++++ Records provided ++++
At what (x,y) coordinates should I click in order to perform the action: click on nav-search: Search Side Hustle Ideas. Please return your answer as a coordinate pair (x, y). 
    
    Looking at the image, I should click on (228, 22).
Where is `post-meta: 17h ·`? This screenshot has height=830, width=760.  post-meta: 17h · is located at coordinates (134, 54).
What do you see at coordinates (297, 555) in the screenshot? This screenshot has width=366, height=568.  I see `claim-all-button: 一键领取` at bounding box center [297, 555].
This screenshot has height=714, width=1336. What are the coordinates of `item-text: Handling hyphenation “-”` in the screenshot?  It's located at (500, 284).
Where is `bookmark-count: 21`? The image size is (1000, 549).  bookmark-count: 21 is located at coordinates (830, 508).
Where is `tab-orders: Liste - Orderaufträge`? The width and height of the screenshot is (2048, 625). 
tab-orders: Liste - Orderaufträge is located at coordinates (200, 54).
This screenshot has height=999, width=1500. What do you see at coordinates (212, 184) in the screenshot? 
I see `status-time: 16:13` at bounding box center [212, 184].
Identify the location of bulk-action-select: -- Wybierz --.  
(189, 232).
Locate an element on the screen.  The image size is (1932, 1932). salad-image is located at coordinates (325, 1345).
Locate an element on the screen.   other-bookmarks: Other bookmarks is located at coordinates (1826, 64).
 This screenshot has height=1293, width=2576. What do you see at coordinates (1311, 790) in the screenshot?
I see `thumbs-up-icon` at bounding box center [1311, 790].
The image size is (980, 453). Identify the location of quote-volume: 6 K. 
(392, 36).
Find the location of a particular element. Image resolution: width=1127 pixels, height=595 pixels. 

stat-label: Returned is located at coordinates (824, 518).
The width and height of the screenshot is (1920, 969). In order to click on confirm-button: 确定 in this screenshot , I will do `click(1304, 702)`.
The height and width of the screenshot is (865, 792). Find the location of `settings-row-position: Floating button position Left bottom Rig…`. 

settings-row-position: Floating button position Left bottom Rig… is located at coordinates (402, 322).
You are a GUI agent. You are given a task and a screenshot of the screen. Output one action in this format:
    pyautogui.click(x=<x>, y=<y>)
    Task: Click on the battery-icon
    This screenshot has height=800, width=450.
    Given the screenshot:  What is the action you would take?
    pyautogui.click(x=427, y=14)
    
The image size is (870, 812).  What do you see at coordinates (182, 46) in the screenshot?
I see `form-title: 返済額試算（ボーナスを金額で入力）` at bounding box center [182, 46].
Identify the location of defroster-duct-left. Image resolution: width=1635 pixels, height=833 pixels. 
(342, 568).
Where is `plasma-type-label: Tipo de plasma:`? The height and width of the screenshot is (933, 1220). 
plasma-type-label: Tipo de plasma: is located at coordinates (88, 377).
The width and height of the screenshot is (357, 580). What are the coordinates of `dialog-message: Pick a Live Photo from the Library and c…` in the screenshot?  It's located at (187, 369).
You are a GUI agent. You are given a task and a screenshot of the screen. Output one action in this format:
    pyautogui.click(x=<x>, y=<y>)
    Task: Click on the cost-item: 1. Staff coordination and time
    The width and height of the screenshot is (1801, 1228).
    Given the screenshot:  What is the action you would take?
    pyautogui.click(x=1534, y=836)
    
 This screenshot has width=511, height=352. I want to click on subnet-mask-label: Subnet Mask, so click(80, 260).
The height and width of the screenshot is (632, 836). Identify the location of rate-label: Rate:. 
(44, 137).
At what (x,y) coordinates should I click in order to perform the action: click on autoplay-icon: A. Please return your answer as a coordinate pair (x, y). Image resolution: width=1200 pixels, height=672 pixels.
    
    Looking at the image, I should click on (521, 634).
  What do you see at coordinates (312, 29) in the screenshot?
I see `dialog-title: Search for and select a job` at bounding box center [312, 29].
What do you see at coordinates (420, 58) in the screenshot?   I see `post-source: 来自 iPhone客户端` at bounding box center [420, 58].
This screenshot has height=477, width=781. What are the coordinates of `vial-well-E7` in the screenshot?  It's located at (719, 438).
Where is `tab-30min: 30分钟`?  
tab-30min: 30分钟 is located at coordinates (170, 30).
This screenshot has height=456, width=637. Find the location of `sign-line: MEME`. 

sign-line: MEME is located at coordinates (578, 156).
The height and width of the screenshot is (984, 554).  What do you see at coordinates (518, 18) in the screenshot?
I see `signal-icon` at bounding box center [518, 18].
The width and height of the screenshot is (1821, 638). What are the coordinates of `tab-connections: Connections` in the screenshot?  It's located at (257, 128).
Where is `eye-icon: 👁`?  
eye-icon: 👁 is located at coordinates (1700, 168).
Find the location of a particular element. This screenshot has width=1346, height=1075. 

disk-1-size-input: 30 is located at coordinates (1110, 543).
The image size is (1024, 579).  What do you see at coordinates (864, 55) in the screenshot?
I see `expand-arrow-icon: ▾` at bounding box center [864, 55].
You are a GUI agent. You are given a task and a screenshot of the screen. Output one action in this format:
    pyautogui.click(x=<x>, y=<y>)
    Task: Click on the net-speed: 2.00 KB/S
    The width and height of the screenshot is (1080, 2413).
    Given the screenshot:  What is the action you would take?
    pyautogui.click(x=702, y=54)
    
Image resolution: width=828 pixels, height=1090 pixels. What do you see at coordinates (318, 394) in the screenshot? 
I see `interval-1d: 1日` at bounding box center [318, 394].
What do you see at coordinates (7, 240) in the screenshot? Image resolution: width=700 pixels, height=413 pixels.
++++
Please return all of the data above, reproducing every line without any change.

At what (x,y) coordinates should I click in order to perform the action: click on nav-search: Search Side Hustle Ideas. Please return your answer as a coordinate pair (x, y). 
    
    Looking at the image, I should click on (228, 22).
Where is `post-meta: 17h ·`? This screenshot has height=830, width=760.  post-meta: 17h · is located at coordinates (134, 54).
What do you see at coordinates (297, 555) in the screenshot? This screenshot has width=366, height=568.  I see `claim-all-button: 一键领取` at bounding box center [297, 555].
This screenshot has height=714, width=1336. What are the coordinates of `item-text: Handling hyphenation “-”` in the screenshot?  It's located at (500, 284).
Where is `bookmark-count: 21`? The image size is (1000, 549).  bookmark-count: 21 is located at coordinates (830, 508).
Where is `tab-orders: Liste - Orderaufträge`? The width and height of the screenshot is (2048, 625). 
tab-orders: Liste - Orderaufträge is located at coordinates (200, 54).
This screenshot has height=999, width=1500. What do you see at coordinates (212, 184) in the screenshot? 
I see `status-time: 16:13` at bounding box center [212, 184].
Identify the location of bulk-action-select: -- Wybierz --.  
(189, 232).
Locate an element on the screen.  The image size is (1932, 1932). salad-image is located at coordinates (325, 1345).
Locate an element on the screen.   other-bookmarks: Other bookmarks is located at coordinates (1826, 64).
 This screenshot has height=1293, width=2576. What do you see at coordinates (1311, 790) in the screenshot?
I see `thumbs-up-icon` at bounding box center [1311, 790].
The image size is (980, 453). Identify the location of quote-volume: 6 K. 
(392, 36).
Find the location of a particular element. Image resolution: width=1127 pixels, height=595 pixels. 

stat-label: Returned is located at coordinates (824, 518).
The width and height of the screenshot is (1920, 969). In order to click on confirm-button: 确定 in this screenshot , I will do `click(1304, 702)`.
The height and width of the screenshot is (865, 792). Find the location of `settings-row-position: Floating button position Left bottom Rig…`. 

settings-row-position: Floating button position Left bottom Rig… is located at coordinates (402, 322).
You are a GUI agent. You are given a task and a screenshot of the screen. Output one action in this format:
    pyautogui.click(x=<x>, y=<y>)
    Task: Click on the battery-icon
    This screenshot has height=800, width=450.
    Given the screenshot:  What is the action you would take?
    pyautogui.click(x=427, y=14)
    
The image size is (870, 812).  What do you see at coordinates (182, 46) in the screenshot?
I see `form-title: 返済額試算（ボーナスを金額で入力）` at bounding box center [182, 46].
Identify the location of defroster-duct-left. Image resolution: width=1635 pixels, height=833 pixels. 
(342, 568).
Where is `plasma-type-label: Tipo de plasma:`? The height and width of the screenshot is (933, 1220). 
plasma-type-label: Tipo de plasma: is located at coordinates (88, 377).
The width and height of the screenshot is (357, 580). What are the coordinates of `dialog-message: Pick a Live Photo from the Library and c…` in the screenshot?  It's located at (187, 369).
You are a GUI agent. You are given a task and a screenshot of the screen. Output one action in this format:
    pyautogui.click(x=<x>, y=<y>)
    Task: Click on the cost-item: 1. Staff coordination and time
    The width and height of the screenshot is (1801, 1228).
    Given the screenshot:  What is the action you would take?
    pyautogui.click(x=1534, y=836)
    
 This screenshot has width=511, height=352. I want to click on subnet-mask-label: Subnet Mask, so click(80, 260).
The height and width of the screenshot is (632, 836). Identify the location of rate-label: Rate:. 
(44, 137).
At what (x,y) coordinates should I click in order to perform the action: click on autoplay-icon: A. Please return your answer as a coordinate pair (x, y). Image resolution: width=1200 pixels, height=672 pixels.
    
    Looking at the image, I should click on (521, 634).
  What do you see at coordinates (312, 29) in the screenshot?
I see `dialog-title: Search for and select a job` at bounding box center [312, 29].
What do you see at coordinates (420, 58) in the screenshot?   I see `post-source: 来自 iPhone客户端` at bounding box center [420, 58].
This screenshot has height=477, width=781. What are the coordinates of `vial-well-E7` in the screenshot?  It's located at (719, 438).
Where is `tab-30min: 30分钟`?  
tab-30min: 30分钟 is located at coordinates (170, 30).
This screenshot has height=456, width=637. Find the location of `sign-line: MEME`. 

sign-line: MEME is located at coordinates (578, 156).
The height and width of the screenshot is (984, 554).  What do you see at coordinates (518, 18) in the screenshot?
I see `signal-icon` at bounding box center [518, 18].
The width and height of the screenshot is (1821, 638). What are the coordinates of `tab-connections: Connections` in the screenshot?  It's located at (257, 128).
Where is `eye-icon: 👁`?  
eye-icon: 👁 is located at coordinates (1700, 168).
Find the location of a particular element. This screenshot has width=1346, height=1075. 

disk-1-size-input: 30 is located at coordinates (1110, 543).
The image size is (1024, 579).  What do you see at coordinates (864, 55) in the screenshot?
I see `expand-arrow-icon: ▾` at bounding box center [864, 55].
You are a GUI agent. You are given a task and a screenshot of the screen. Output one action in this format:
    pyautogui.click(x=<x>, y=<y>)
    Task: Click on the net-speed: 2.00 KB/S
    The width and height of the screenshot is (1080, 2413).
    Given the screenshot:  What is the action you would take?
    pyautogui.click(x=702, y=54)
    
Image resolution: width=828 pixels, height=1090 pixels. What do you see at coordinates (318, 394) in the screenshot? 
I see `interval-1d: 1日` at bounding box center [318, 394].
What do you see at coordinates (7, 240) in the screenshot? Image resolution: width=700 pixels, height=413 pixels.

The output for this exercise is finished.